Home > Journals > St. John's Law Review > Vol. 86 > No. 1
Document Type
Note
Abstract
(Excerpt)
Since current anti-counterfeiting tools are not easily applied to the Internet, thereby diminishing their effectiveness, this Note argues that compensating for this deficiency requires legal provisions that encourage online service providers to implement both proactive and reactive anti-counterfeiting measures. After Tiffany, e-commerce businesses in the United States are only required to react appropriately to counterfeiting on their websites. Though it is well-settled that trademark owners must police their own brand, the Tiffany decision makes it extremely difficult and costly for owners to combat counterfeiting on their own. Furthermore, the Second Circuit’s application of a reactive law written specifically for secondary copyright infringement on the Internet does not effectively address the entire temporal range of harm posed by trademark infringement. Part I discusses the goals and policies underlying American trademark law and explains where counterfeiting fits in this framework. This Part also traces the development of the judicially-created doctrine of contributory trademark law and how it has been applied in counterfeiting cases.
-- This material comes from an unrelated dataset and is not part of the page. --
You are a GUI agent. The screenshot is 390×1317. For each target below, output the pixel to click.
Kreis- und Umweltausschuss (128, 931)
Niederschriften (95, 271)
Part II compares the American approach to contributory trademark infringement to that of European courts. Part III analyzes and assesses how each approach addresses the harms of contributory trademark infringement on the Internet. Part IV proposes a legislative solution similar to the safe-harbor provisions of the DMCA, but tailored to the specific goals, policies, and harms faced by trademark owners. While the Second Circuit properly decided that a notice-and-takedown procedure is one effective way to combat trademark infringement on the Internet, it is a reactive mechanism that does not effectively address harms to trademarks owners and consumers that accrue even before someone buys a counterfeit item. For this reason, a safe-harbor provision for trademark law should incentivize online marketplaces like eBay to take preventive action against trademark infringement.